Aim of the task. Copy every line in the records below that contains the word "computer".

(Information supplied begins)

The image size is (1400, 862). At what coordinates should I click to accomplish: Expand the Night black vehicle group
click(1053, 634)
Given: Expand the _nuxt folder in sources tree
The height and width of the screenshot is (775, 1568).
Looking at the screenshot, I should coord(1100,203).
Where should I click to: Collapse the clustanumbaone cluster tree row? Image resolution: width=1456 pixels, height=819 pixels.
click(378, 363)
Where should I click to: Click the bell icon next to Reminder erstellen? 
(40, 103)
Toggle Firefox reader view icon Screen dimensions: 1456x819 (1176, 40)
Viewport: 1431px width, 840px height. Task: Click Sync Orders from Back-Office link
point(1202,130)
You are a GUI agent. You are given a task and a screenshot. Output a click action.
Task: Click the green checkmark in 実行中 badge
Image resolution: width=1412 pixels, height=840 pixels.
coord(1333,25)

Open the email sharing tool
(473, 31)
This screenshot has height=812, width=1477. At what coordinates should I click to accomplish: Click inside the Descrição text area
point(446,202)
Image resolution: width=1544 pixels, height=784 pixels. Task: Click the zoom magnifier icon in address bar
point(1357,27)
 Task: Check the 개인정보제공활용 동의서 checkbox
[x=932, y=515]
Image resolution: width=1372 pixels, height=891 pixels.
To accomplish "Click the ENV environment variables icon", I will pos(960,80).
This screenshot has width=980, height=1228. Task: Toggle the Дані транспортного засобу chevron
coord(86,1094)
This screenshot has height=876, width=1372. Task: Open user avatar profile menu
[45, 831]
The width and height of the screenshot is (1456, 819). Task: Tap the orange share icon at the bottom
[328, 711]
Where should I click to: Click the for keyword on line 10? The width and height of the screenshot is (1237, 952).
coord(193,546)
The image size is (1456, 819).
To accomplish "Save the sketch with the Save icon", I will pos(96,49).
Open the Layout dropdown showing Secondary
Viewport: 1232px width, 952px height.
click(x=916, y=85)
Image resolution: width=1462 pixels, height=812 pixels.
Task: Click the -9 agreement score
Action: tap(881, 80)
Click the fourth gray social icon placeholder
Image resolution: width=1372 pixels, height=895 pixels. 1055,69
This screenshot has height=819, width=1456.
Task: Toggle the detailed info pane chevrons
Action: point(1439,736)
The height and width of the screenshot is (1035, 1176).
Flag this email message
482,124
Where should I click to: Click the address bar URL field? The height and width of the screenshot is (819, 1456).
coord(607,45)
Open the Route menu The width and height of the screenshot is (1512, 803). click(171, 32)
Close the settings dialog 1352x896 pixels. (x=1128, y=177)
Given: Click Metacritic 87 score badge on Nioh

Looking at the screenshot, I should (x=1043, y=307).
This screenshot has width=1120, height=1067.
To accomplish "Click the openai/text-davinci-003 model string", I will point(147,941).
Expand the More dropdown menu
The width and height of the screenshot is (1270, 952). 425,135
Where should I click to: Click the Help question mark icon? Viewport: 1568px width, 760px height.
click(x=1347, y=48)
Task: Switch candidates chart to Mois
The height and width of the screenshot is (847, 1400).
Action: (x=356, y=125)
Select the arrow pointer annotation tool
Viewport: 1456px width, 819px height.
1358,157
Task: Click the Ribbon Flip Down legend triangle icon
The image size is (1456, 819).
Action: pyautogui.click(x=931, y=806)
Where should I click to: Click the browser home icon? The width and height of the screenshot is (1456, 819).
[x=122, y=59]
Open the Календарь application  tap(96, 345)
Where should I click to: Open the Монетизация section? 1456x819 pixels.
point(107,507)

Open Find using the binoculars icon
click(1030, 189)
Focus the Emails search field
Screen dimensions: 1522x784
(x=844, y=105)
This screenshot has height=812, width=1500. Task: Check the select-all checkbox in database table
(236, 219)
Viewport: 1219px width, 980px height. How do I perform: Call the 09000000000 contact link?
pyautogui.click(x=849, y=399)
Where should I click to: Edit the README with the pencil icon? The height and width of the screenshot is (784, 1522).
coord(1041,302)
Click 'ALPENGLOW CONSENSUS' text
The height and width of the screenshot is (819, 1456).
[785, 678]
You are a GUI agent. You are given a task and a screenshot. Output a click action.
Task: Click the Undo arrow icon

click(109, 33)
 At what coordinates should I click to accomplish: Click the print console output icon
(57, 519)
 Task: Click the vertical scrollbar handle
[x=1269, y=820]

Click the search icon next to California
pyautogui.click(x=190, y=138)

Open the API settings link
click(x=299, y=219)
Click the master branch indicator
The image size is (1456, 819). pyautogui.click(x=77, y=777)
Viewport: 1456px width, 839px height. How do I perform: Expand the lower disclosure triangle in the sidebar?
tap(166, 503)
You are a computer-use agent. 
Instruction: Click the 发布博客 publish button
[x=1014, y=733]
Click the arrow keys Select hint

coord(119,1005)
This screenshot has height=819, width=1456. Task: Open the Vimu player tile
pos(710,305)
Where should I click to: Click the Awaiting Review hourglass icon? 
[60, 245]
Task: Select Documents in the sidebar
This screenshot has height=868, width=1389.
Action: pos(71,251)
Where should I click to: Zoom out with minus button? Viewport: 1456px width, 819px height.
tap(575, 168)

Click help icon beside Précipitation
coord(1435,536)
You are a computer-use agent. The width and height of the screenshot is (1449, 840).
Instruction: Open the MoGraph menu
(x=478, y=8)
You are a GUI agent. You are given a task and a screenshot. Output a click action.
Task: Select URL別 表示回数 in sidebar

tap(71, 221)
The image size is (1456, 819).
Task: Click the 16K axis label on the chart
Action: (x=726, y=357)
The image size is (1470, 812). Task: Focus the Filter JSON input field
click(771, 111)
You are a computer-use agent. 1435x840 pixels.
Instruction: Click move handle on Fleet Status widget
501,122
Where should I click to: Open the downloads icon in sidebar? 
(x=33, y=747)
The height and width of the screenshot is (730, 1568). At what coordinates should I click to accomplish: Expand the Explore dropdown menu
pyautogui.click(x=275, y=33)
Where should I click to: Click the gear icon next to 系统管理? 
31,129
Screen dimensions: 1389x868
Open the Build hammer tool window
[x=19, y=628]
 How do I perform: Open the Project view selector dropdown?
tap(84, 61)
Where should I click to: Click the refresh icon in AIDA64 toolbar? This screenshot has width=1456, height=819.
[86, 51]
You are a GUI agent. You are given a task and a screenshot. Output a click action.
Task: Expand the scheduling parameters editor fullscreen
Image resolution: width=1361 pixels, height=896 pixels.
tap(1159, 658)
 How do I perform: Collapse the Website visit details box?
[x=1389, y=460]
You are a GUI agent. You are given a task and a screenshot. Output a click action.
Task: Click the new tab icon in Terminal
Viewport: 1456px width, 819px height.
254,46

(Information supplied ends)

Response to the task.
You are a computer-use agent. 
You are a computer-use agent. The width and height of the screenshot is (1449, 840).
You are a computer-use agent. 1435x840 pixels.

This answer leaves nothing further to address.